[Dataset entries]

○ ○ ○

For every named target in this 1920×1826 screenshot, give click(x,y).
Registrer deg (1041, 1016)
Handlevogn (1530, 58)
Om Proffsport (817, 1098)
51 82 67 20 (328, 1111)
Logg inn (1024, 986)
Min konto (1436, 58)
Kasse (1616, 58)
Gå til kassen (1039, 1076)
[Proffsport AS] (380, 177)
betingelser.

○ ○ ○

**Your goal:** Lines from the one with "Min konto (1436, 58)" through the last line above must be printed exactly; no other line is to appear.

**Solution for this exercise:**
Min konto (1436, 58)
Kasse (1616, 58)
Gå til kassen (1039, 1076)
[Proffsport AS] (380, 177)
betingelser.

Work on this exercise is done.